Data items:
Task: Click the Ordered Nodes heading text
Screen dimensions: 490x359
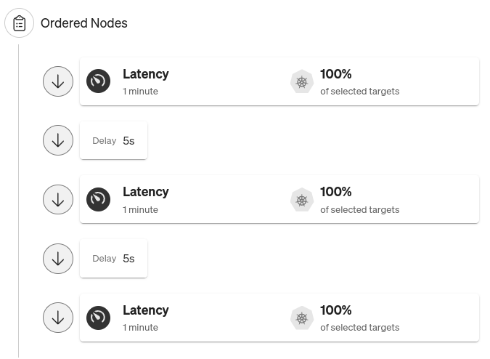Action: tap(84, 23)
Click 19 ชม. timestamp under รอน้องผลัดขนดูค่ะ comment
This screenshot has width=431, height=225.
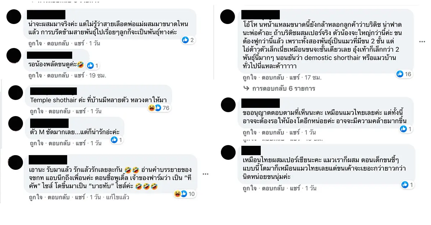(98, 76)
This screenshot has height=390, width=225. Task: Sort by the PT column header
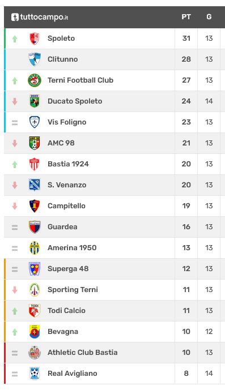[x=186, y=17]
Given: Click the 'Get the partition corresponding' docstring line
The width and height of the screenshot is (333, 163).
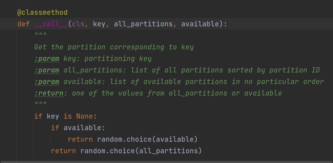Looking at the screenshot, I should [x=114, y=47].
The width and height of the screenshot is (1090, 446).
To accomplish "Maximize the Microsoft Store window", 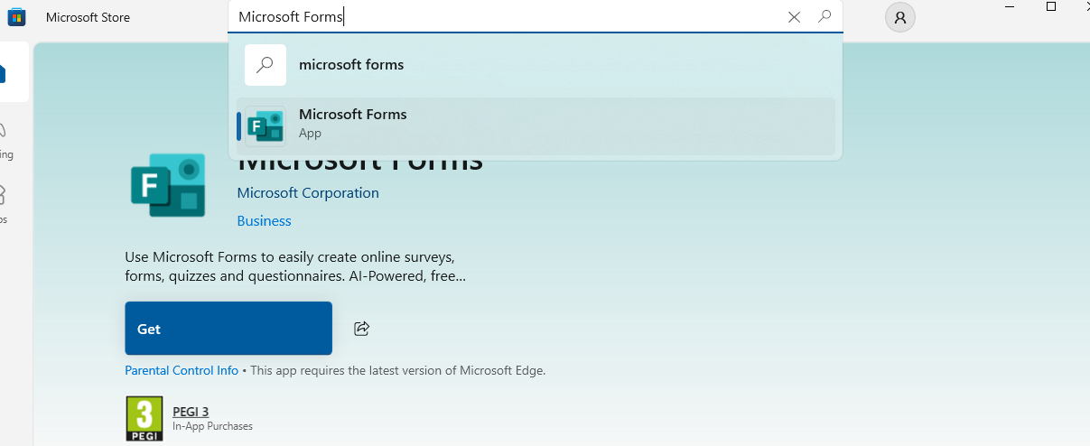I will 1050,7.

...

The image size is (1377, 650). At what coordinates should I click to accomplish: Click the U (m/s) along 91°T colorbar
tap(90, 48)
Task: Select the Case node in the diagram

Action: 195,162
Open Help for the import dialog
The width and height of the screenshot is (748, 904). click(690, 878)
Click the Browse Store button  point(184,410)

---

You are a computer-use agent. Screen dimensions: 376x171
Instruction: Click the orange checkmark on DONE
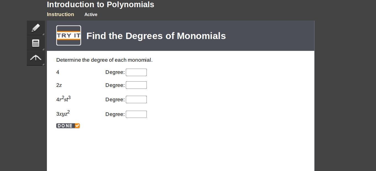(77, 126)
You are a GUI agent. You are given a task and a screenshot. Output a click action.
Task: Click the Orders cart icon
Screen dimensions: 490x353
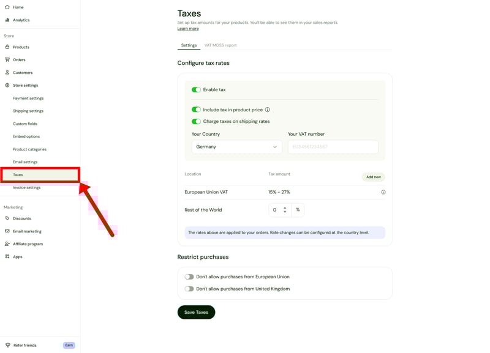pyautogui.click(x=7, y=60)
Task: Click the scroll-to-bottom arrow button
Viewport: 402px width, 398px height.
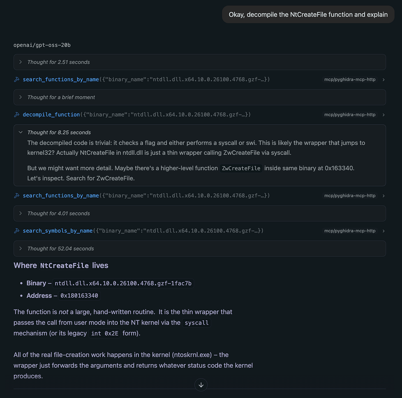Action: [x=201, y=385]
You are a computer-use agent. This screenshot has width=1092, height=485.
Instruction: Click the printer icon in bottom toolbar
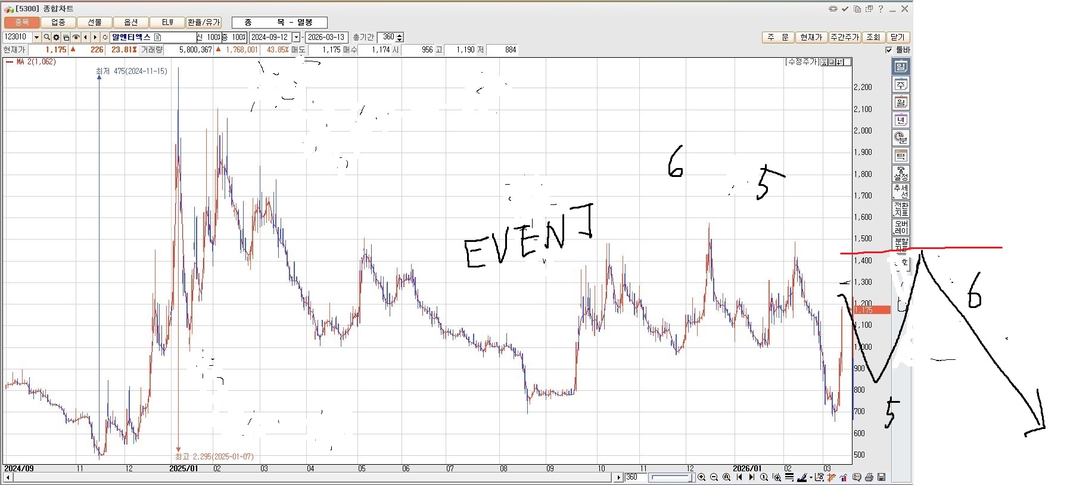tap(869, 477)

**ASSIGNED TASK**. Take every line from the records above that has the word "agent" and copy it.

**FINISHED TASK**.
You are a computer-use agent. Screen dimensions: 376x171
You are a GUI agent. You are given a task and a screenshot. Output a click action.
You are a computer-use agent. This screenshot has width=1092, height=485.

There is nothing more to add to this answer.